SAO PAULO (Reuters) - Egyptian billionaire Naguib Sawiris plans to bid for Brazilian wireless carrier TIM Participações SA (TIMP3.SA), according to a newspaper interview published on Saturday, adding pressure to a delicate standoff between two European telecom giants.
Sawiris told Folha de S.Paulo that Spain’s Telefonica SA (TEF.MC) has pushed TIM Brasil’s parent company, Telecom Italia SpA (TLIT.MI), to break up the Brazilian unit and sell it to local players including Telefonica Brasil (VIVT4.SA).
“That is an idea defended by Telefonica on the board of Telecom Italia and I am vehemently against it, because it will devalue not just Telecom Italia shares, but also the assets of all the parts,” said Sawiris, a minority shareholder of the Italian company.
TIM Brasil, Telecom Italia, and Telefonica did not immediately respond to requests for comment.
Sawiris, who runs Orascom Telecom Media and Technology (OTMT.CA), has tried to break into the Brazilian market before and was looking to take a larger share of Telecom Italia before Telefonica tightened its grip.

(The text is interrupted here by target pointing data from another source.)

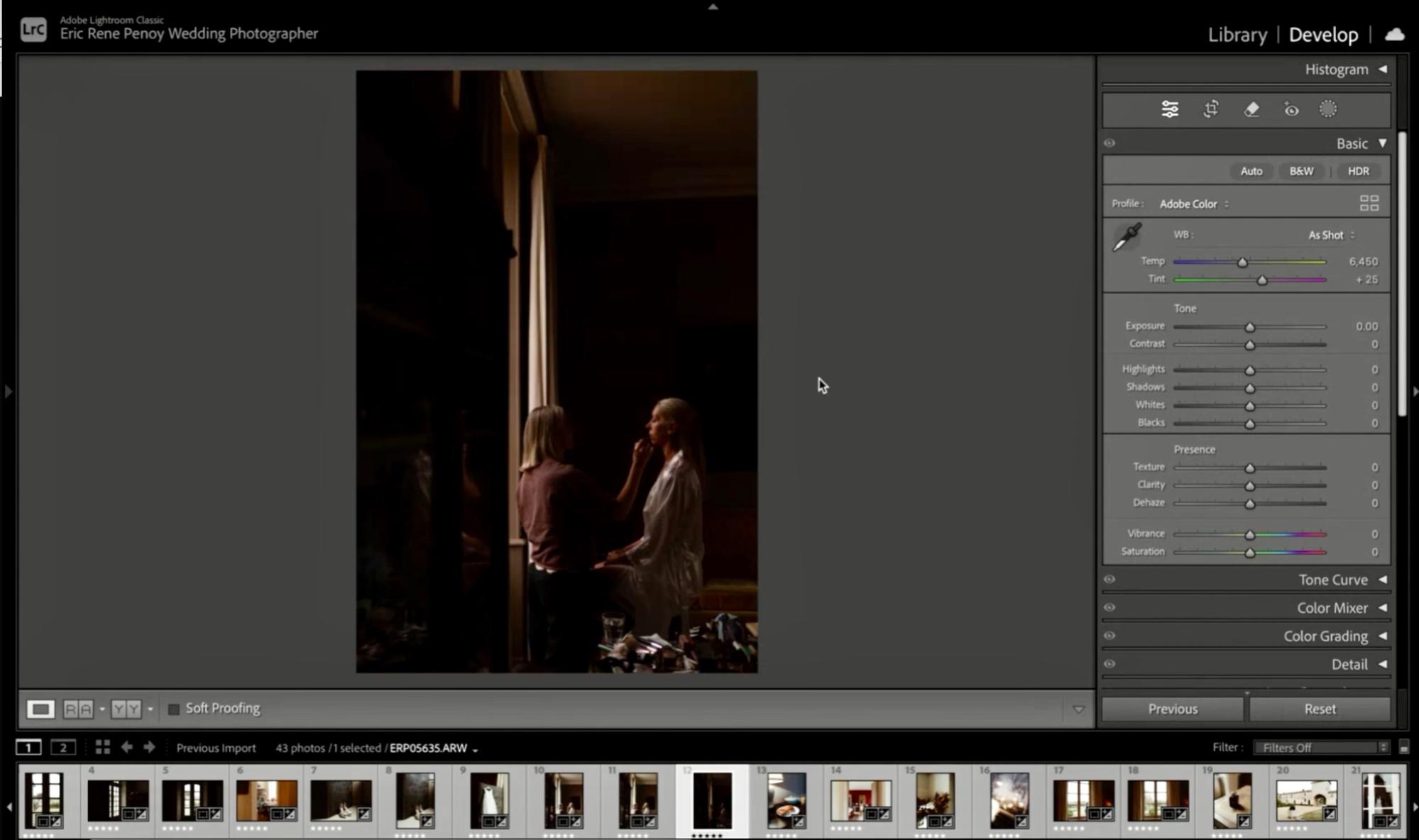Image resolution: width=1419 pixels, height=840 pixels.
Task: Toggle Tone Curve panel visibility eye
Action: click(x=1110, y=580)
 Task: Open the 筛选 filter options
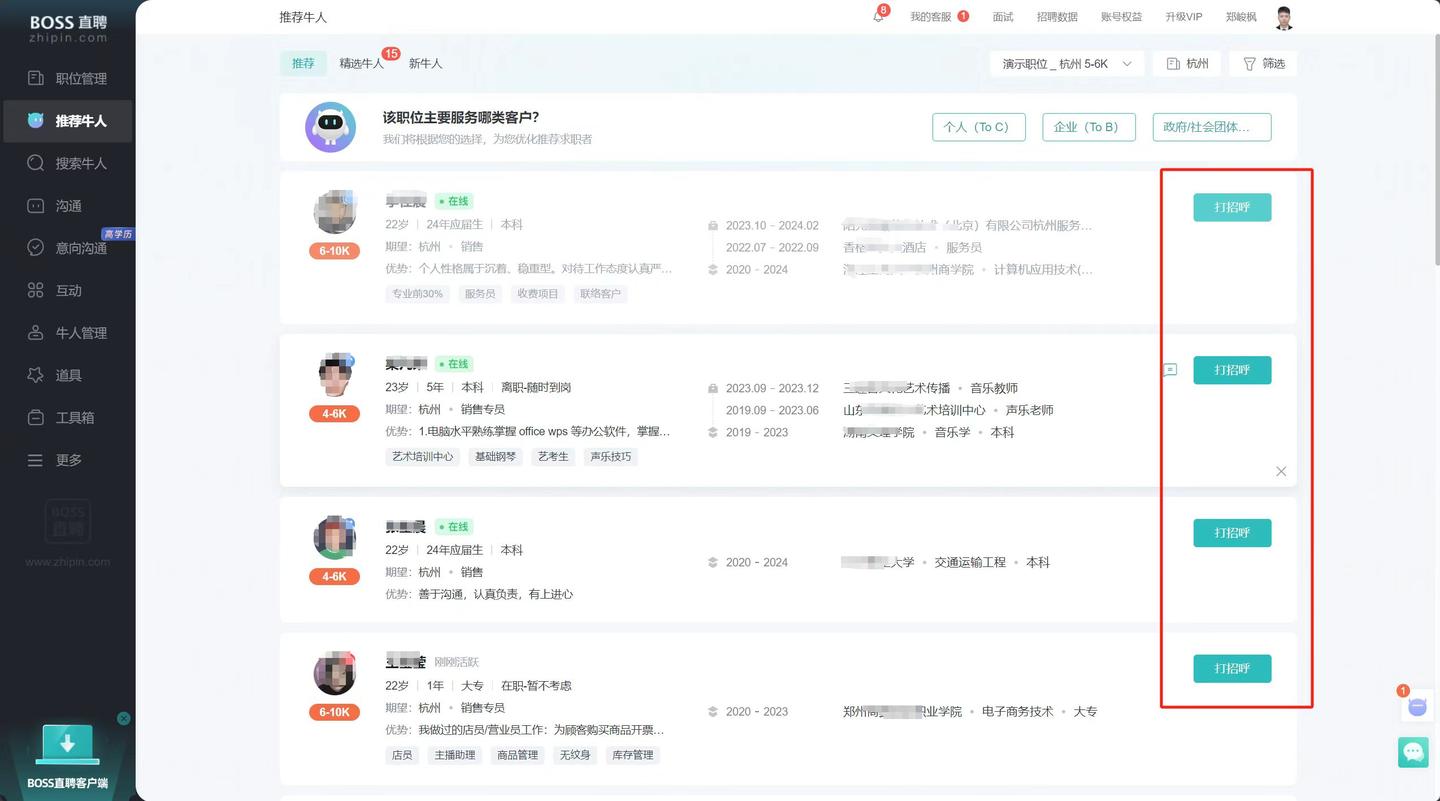(1263, 63)
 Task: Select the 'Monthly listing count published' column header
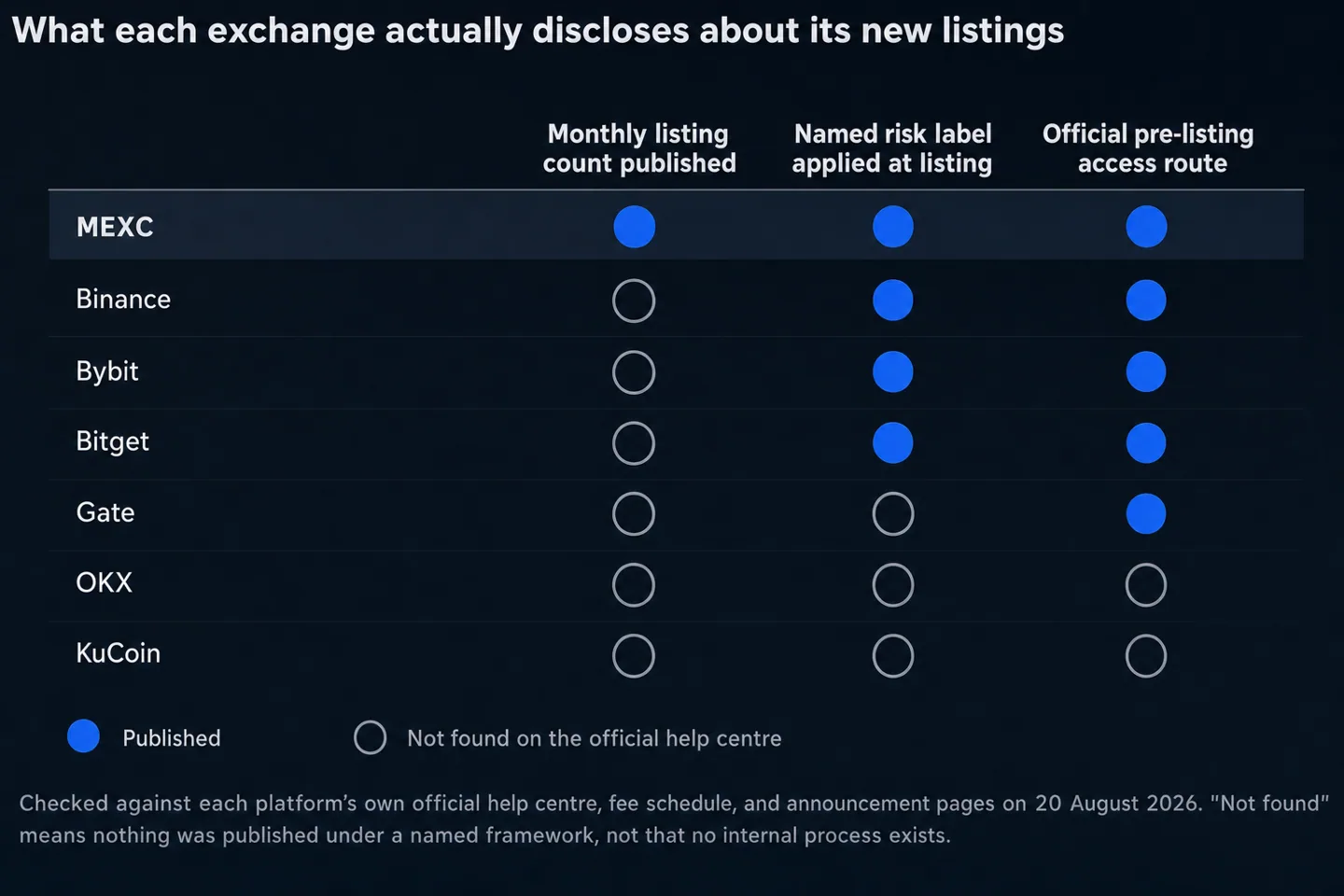click(x=639, y=148)
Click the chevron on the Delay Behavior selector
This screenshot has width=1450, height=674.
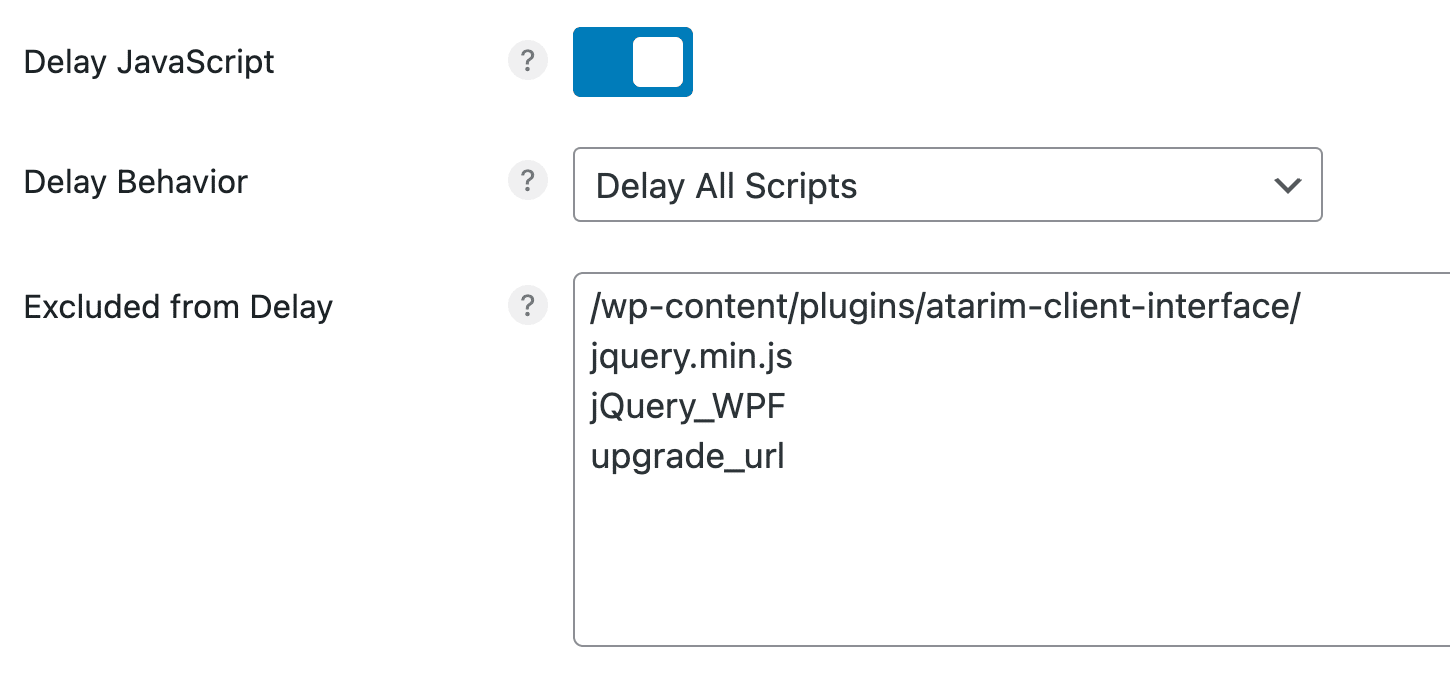coord(1289,185)
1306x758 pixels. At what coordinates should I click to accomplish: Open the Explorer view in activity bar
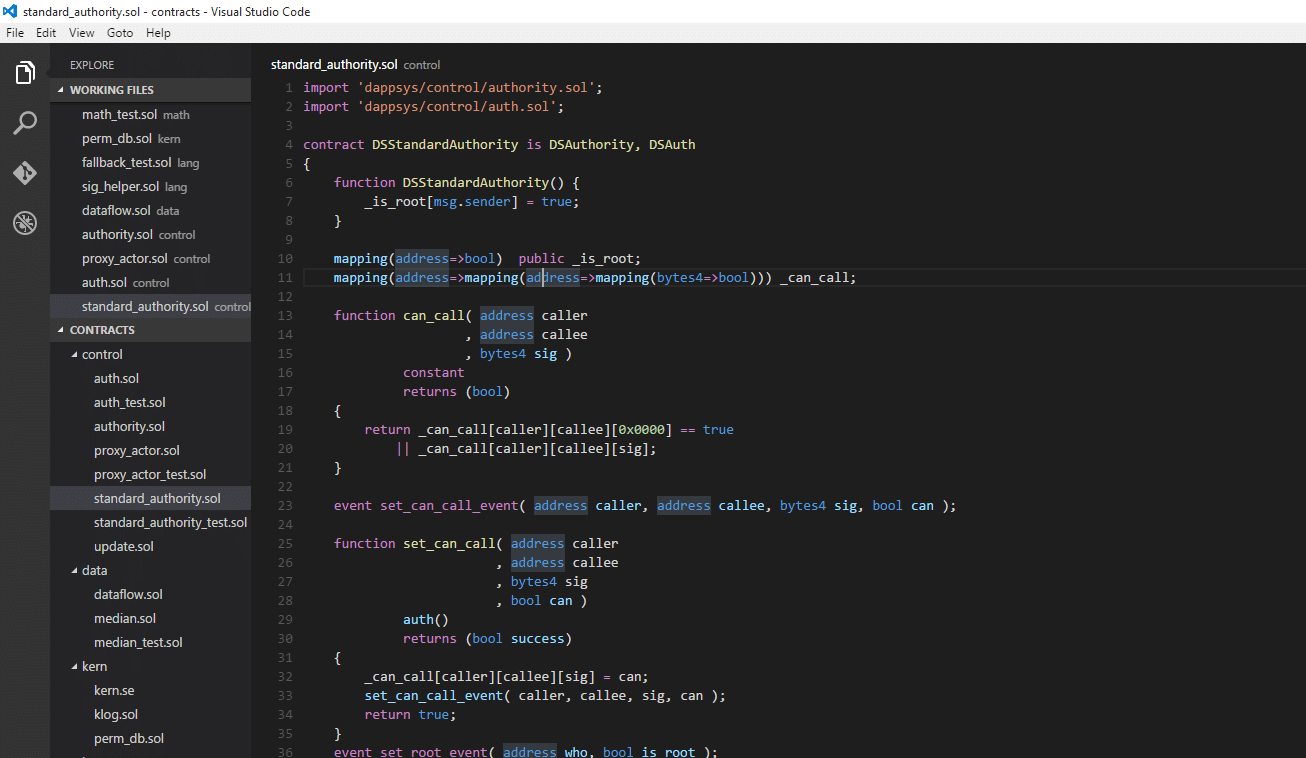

The Spanish company’s move in September to raise its stake in Telco, the holding company that controls Telecom Italia, was the first step toward taking the reins of its Italian peer. But its plans have run into resistance from Brazilian regulators.
Telefonica Brasil and TIM Participações together control more than half of Brazil’s wireless market.
Antitrust watchdog Cade said in December that Telefonica had to find a partner for its Brazil unit or sell its indirect TIM Brasil stake, giving 18 months to resolve the issue, according to three sources.
Telecom Italia said last week any offer for TIM Brasil would be evaluated by independent directors, adding no plans or talks were underway to sell TIM Brasil nor had it received any offer.
The first attempt by Sawiris to enter Brazil came in 2007, he told Folha, when he made an offer to take over Brasil Telecom, a company eventually acquired by Grupo Oi.
Sawiris discussed his new plans with the communications minister late last year during a visit to Brazil, he said.
“I told the minister it would be an awful idea for the Brazilian government to allow the breakup of TIM,” Sawiris told Folha. “I am one possible buyer of TIM, if it is sold.”